[Records supplied]:

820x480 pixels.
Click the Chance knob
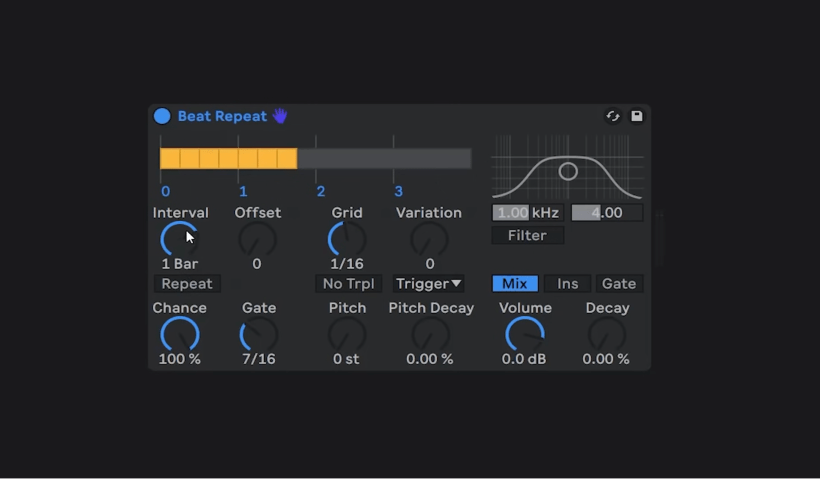pyautogui.click(x=179, y=335)
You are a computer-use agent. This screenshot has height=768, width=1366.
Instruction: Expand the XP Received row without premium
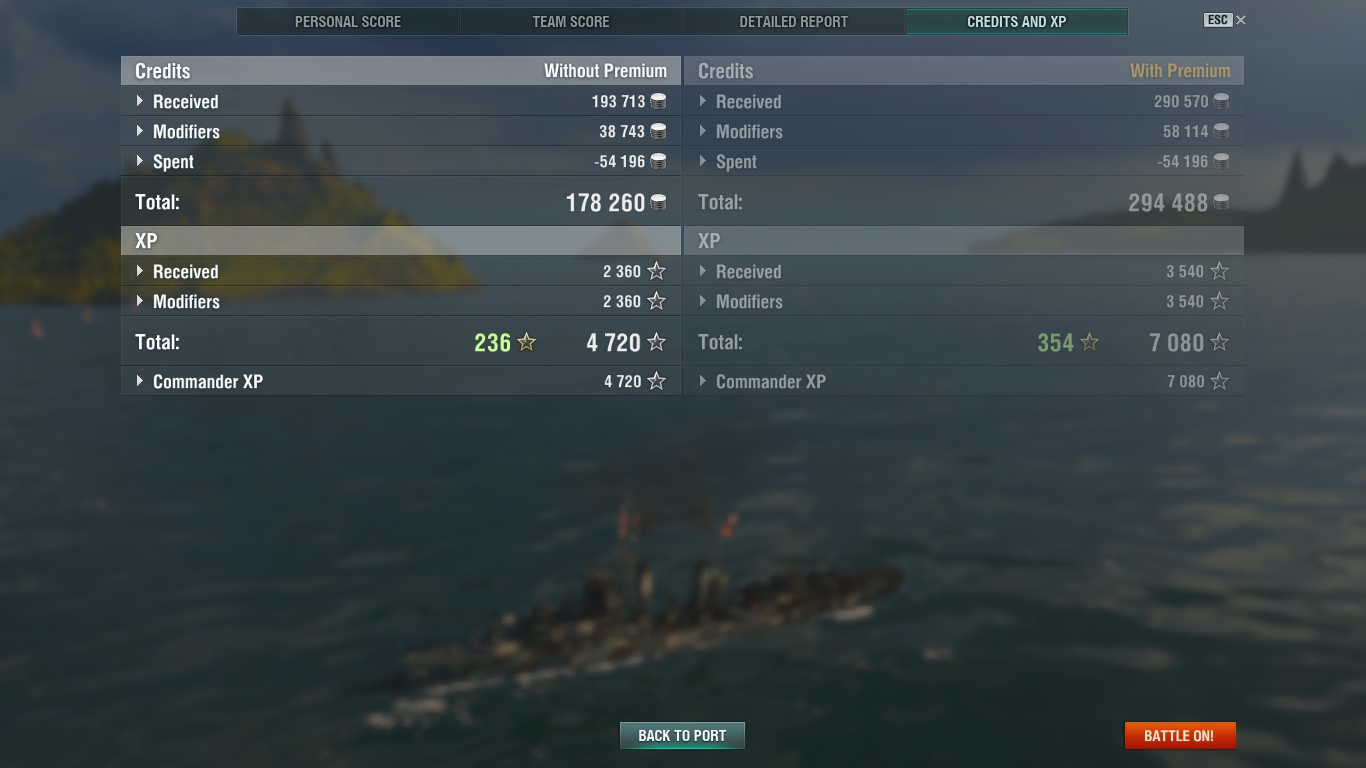401,271
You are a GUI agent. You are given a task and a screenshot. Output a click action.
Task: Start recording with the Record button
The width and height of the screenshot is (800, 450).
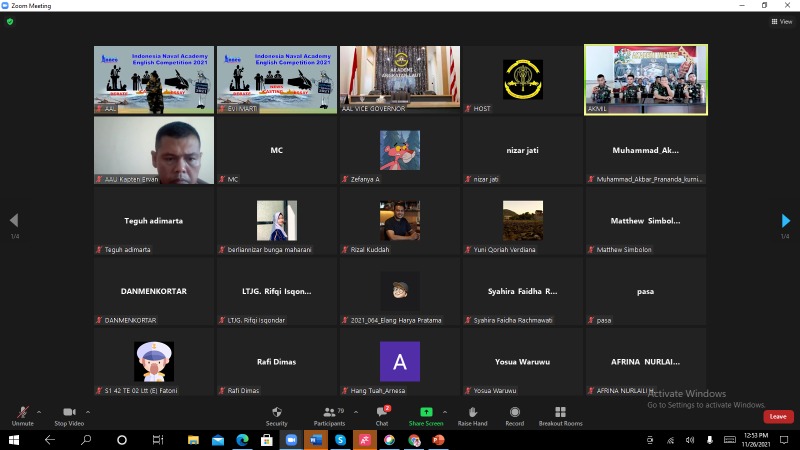pyautogui.click(x=514, y=413)
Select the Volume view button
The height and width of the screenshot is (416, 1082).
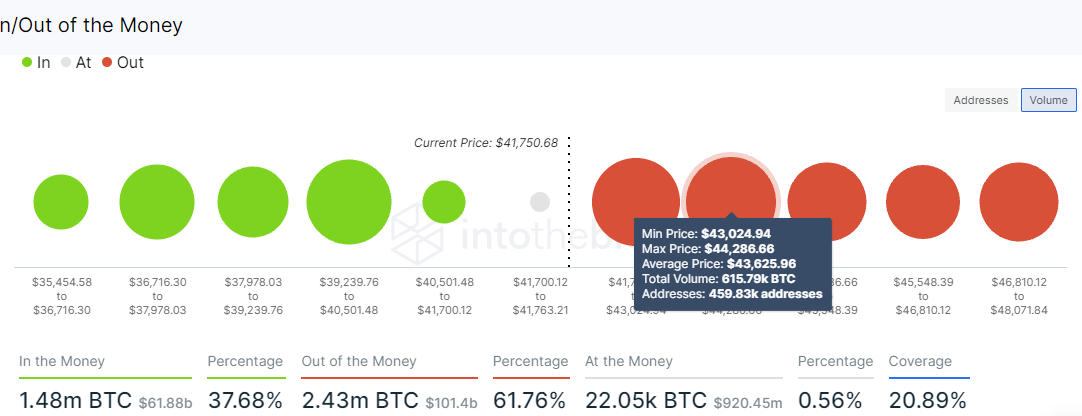coord(1049,100)
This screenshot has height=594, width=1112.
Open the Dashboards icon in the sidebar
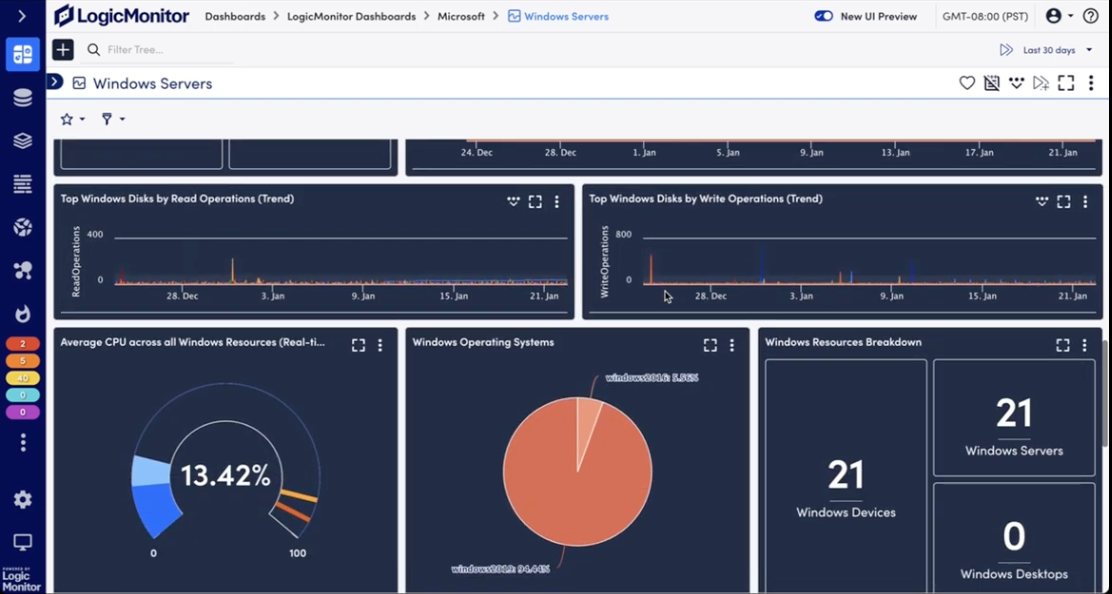point(22,55)
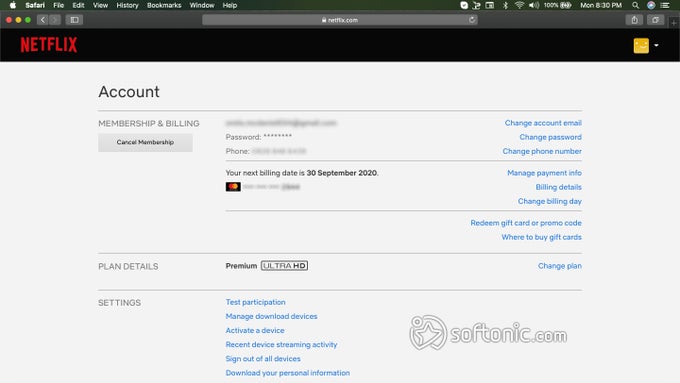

[Action item]: Through to the final line, copy the material above exactly and skip the images.

[Your solution]:
820x480 pixels.
Click the Chance knob
pyautogui.click(x=179, y=335)
You are a computer-use agent. This screenshot has height=768, width=1366.
Instruction: Expand the XP Received row without premium
401,271
You are a GUI agent. You are given a task and a screenshot. Output a click action.
Task: Start recording with the Record button
The width and height of the screenshot is (800, 450).
pyautogui.click(x=514, y=413)
Select the Volume view button
The height and width of the screenshot is (416, 1082).
coord(1049,100)
This screenshot has height=594, width=1112.
Open the Dashboards icon in the sidebar
point(22,55)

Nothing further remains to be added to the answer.